Festa de S. Pedro e S. Paulo (ano A)
1ª leitura: Actos dos Apóstolos, 12,1-11
2ª leitura: 2ª carta de S. Paulo a Timóteo, 4,6-8.17-18
Evangelho: S. Mateus, 16,13-19
Dois símbolos que facilmente podem ser representados sob a mesma
forma. Não admira a funesta «confusão» que entre eles se tem feito.

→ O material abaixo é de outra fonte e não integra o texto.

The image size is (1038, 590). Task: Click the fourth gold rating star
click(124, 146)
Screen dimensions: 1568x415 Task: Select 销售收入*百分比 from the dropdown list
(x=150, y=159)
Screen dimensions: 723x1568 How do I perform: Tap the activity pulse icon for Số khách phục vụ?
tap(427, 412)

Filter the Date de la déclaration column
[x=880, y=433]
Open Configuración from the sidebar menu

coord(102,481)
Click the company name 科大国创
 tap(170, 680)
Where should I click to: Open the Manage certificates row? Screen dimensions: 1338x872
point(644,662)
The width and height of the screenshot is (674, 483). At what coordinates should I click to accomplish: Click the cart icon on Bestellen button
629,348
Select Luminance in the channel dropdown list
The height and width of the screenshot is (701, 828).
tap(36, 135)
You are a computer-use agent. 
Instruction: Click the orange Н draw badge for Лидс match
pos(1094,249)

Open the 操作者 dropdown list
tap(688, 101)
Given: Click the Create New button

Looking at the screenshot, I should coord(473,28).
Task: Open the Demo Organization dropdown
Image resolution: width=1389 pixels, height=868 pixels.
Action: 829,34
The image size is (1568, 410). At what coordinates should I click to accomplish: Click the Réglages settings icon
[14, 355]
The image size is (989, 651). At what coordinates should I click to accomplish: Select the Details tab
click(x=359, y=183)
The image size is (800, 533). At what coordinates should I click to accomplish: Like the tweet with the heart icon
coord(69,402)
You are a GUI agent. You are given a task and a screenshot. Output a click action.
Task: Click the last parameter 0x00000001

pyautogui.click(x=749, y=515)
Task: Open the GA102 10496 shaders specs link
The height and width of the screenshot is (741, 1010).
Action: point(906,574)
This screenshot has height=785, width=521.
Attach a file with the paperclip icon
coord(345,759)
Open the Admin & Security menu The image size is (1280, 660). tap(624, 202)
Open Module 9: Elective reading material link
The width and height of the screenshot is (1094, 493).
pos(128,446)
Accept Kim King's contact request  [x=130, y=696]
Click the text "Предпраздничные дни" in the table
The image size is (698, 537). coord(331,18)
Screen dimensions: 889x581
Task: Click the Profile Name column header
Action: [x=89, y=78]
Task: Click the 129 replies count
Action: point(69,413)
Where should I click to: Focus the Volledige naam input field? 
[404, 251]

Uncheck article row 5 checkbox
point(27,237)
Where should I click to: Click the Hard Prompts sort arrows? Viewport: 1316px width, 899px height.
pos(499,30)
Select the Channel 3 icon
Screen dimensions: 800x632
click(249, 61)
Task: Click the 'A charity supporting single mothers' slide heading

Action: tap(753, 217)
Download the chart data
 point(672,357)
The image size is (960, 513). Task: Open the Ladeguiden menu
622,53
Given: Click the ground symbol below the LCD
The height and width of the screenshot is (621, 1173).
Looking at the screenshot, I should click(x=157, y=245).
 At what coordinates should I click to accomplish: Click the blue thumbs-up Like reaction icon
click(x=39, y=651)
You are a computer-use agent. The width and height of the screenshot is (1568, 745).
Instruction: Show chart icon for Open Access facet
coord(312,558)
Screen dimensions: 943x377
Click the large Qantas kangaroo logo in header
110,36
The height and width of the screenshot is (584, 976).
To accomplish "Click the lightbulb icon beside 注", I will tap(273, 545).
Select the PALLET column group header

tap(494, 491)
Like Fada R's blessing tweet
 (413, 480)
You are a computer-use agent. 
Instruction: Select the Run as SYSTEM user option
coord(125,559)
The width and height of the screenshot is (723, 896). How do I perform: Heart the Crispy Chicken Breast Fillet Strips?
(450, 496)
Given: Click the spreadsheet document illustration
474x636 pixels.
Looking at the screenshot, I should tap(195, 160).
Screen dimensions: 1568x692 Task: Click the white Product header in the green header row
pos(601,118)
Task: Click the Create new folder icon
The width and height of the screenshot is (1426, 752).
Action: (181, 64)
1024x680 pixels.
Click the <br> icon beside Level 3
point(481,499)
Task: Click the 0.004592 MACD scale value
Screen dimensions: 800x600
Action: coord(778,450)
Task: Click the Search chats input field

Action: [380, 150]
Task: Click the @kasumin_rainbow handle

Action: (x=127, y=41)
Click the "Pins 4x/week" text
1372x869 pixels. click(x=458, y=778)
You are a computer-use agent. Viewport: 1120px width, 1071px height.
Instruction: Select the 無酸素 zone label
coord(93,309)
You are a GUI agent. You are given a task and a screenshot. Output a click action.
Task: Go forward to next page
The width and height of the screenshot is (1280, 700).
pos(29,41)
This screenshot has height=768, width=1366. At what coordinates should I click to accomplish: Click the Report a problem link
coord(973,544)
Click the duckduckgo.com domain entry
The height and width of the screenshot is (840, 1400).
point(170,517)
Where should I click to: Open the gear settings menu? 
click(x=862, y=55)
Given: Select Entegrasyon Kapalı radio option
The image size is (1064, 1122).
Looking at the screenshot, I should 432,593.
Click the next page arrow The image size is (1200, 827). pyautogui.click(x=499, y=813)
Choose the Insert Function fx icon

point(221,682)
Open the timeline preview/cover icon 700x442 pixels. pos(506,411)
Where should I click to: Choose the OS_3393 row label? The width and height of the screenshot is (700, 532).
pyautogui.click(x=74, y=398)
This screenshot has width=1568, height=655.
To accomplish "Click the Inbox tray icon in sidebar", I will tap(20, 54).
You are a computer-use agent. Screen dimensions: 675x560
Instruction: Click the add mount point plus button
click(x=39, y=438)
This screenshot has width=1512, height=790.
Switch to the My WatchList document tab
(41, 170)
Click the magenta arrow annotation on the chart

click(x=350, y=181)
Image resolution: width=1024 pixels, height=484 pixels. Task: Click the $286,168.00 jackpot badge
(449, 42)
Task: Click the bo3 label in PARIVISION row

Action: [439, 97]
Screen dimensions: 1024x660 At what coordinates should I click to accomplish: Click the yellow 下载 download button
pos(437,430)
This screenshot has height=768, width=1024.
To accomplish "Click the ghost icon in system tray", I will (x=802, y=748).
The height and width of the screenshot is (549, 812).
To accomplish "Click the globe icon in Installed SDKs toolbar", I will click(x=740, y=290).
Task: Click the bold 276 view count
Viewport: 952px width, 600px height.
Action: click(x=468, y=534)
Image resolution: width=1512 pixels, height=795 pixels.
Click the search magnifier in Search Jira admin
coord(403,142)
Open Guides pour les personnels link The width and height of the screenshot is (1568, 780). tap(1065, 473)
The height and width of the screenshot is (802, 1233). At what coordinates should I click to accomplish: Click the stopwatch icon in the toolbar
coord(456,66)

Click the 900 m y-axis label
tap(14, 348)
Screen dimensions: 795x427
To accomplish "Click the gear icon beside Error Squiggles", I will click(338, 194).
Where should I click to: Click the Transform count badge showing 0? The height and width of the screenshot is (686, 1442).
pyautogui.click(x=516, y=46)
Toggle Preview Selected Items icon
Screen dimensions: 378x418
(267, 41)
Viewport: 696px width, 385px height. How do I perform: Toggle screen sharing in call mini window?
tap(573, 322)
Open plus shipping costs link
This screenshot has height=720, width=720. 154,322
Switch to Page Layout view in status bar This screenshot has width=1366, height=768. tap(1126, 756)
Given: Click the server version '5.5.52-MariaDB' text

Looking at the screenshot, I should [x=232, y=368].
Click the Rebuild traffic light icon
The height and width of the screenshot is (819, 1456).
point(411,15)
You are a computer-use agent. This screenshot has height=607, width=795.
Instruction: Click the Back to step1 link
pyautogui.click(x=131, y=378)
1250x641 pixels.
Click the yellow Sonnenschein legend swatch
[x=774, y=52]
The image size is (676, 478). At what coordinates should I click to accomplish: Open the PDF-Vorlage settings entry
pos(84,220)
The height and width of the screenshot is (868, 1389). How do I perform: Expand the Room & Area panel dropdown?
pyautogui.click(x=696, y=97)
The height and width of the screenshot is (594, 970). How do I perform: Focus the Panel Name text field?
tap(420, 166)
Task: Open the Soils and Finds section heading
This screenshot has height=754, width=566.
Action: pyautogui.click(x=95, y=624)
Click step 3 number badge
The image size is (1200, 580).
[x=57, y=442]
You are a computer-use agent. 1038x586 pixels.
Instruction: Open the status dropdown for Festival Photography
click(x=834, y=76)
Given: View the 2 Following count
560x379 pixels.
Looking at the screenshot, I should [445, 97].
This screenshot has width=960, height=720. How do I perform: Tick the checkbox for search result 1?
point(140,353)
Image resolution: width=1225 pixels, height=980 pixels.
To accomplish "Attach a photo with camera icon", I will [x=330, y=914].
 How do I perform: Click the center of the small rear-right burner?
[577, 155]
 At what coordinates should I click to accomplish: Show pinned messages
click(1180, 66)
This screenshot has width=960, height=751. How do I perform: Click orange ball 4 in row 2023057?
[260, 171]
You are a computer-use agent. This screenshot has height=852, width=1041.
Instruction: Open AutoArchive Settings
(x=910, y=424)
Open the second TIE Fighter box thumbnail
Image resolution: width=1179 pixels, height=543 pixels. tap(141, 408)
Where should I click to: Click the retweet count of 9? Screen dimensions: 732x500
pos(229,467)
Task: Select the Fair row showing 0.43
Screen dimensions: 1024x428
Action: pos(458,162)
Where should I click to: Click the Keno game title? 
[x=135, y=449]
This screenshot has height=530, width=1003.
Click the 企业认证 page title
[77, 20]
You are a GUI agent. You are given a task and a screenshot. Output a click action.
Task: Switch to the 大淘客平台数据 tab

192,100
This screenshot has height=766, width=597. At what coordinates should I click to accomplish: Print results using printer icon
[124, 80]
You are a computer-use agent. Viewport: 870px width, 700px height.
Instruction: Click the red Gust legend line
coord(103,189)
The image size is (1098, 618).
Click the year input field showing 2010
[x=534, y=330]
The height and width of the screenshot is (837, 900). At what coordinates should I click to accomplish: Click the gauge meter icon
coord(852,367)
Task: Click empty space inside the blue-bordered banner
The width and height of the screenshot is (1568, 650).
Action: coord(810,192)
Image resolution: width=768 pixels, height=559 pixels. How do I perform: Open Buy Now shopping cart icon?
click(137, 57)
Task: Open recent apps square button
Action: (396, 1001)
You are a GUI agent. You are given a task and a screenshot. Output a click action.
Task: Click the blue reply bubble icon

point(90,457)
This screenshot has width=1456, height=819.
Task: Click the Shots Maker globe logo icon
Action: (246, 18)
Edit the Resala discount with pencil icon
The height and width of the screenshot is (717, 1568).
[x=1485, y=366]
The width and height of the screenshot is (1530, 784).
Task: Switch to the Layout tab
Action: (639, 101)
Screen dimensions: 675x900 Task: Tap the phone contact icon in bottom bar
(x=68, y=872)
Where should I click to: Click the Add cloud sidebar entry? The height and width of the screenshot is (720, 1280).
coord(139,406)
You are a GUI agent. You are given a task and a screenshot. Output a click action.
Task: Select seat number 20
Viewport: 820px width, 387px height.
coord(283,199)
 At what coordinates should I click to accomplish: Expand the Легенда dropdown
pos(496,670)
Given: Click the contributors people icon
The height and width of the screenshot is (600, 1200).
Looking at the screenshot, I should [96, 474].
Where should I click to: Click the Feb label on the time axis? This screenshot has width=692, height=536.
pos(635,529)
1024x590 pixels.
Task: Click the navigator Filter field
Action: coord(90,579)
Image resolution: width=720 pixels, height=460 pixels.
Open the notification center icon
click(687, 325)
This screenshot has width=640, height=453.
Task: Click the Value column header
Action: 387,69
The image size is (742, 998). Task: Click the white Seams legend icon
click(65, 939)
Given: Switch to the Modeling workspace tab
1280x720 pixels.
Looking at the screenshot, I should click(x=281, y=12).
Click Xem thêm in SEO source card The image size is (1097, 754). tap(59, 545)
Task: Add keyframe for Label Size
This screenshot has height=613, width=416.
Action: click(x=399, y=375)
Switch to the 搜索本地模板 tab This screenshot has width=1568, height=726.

Embora em total desacordo com a mensagem de Jesus Cristo, não
faltaram pensadores e teólogos da cristandade, alguns deles célebres
«santos», como o «doutor da Igreja» Bernardo de Claraval (s.XII) e o
papa Gregório VII (s.XI), que preconizaram o uso da força para levar
todos os homens a tornarem-se cristãos ou submissos ao poder
pontifício.
É
grande a tentação de justificar o instinto agressivo e dominador
como o meio mais eficaz de obrigar os outros a seguir uma certa
religião, ou uma mera ideologia. Além disso, concluía-se facilmente
que quem não queria viver na «verdade» merecia a morte. «Matar os
infiéis» surgiu assim como acto corajoso dos «soldados de Deus».
Na história do cristianismo, ficaram célebres os «cruzados», muitos
deles convencidos de que davam a vida por um ideal perfeito.
Resultado do que hoje diríamos uma catequese gravemente deficiente.
E também aqueles padres da Igreja que não hesitaram em fazer o jogo
dos «poderosos do mundo», colaborando zelosamente na Inquisição –
tão bem disfarçada de purificação da fé, mas escondendo a mais
estreita e desumana visão do que significa ser cristão.
Em compensação, ao longo dos séculos, a cruz tem sido hasteada como
sinal de libertação e de melhoria de condições de vida. Ficou
célebre o caso das «reduções» da América do Sul (lembre-se o filme
«A Missão»), em que a cruz não recuou perante as investidas das
espadas servidoras dos interesses egoístas de «reis cristãos». E
nunca faltou, até hoje, quem se mostrasse e permanecesse fiel à cruz
e não à espada, não esmorecendo perante ameaças de morte (sem
esquecer o paradigmático Tomás More, no s.XVI, lembremos, no s. XX,
Robert Schuman, para a EU, e Dag Hammarskjöld, para a ONU).
Os antigos hinos da liturgia cristã descobriram na cruz o símbolo da
Árvore da Vida – aquela que nos permite gozar de tudo quanto existe,
expulsando o sofrimento e dominando a morte. Porém, como espada,
tanto defende a plenitude de Vida como fere a consciência e condena
os abusos de poder sobre os mais fracos, bem como as lutas
imperialistas que desgraçam a humanidade.
S. Paulo soube ser esta «espada de Deus» – e até veio a morrer à
espada. A sua mensagem, centrada no significado de Jesus morto e
ressuscitado, era facilmente vista como ideia de loucos,
desagradável e fora da lógica humana.
O
melhor argumento de Jesus foi não hesitar perante a ameaça de morte.
Assim procederam S. Paulo e S. Pedro. E tem sido e continua a ser o
argumento de todos os que dedicam a vida à causa da Justiça: quer na
frente dos conflitos sociais, políticos, religiosos culturais…; quer
na persistência esgotante da investigação científica; quer no
incompreendido trabalho de professor (que é preparar para todas as
profissões, sem ceder ao facilitismo e ao baixo nível); quer na lide
caseira, que não dá nas vistas; quer ainda, como «agentes da ordem»,
cada vez mais sujeitos a ameaças, insultos e incompreensão do
público em geral (condenados «por ser cão ou por não ser»…).
A
«espada de Deus» penetrou tão profundamente no espírito de Pedro
(evangelho), que lhe deu o discernimento de reconhecer em Jesus o
Messias, o Cristo do Deus vivo. Reza a lenda que pediu aos carrascos
que levantassem a cruz de cabeça para baixo, pois não merecia morrer
perante os homens no alto duma cruz, como sucedera com o seu mestre.
Nessa posição, a cruz lembra bem uma espada em riste, empunhada pelo
próprio mundo. Ao serviço da destruição? Ou para ser fonte de Vida?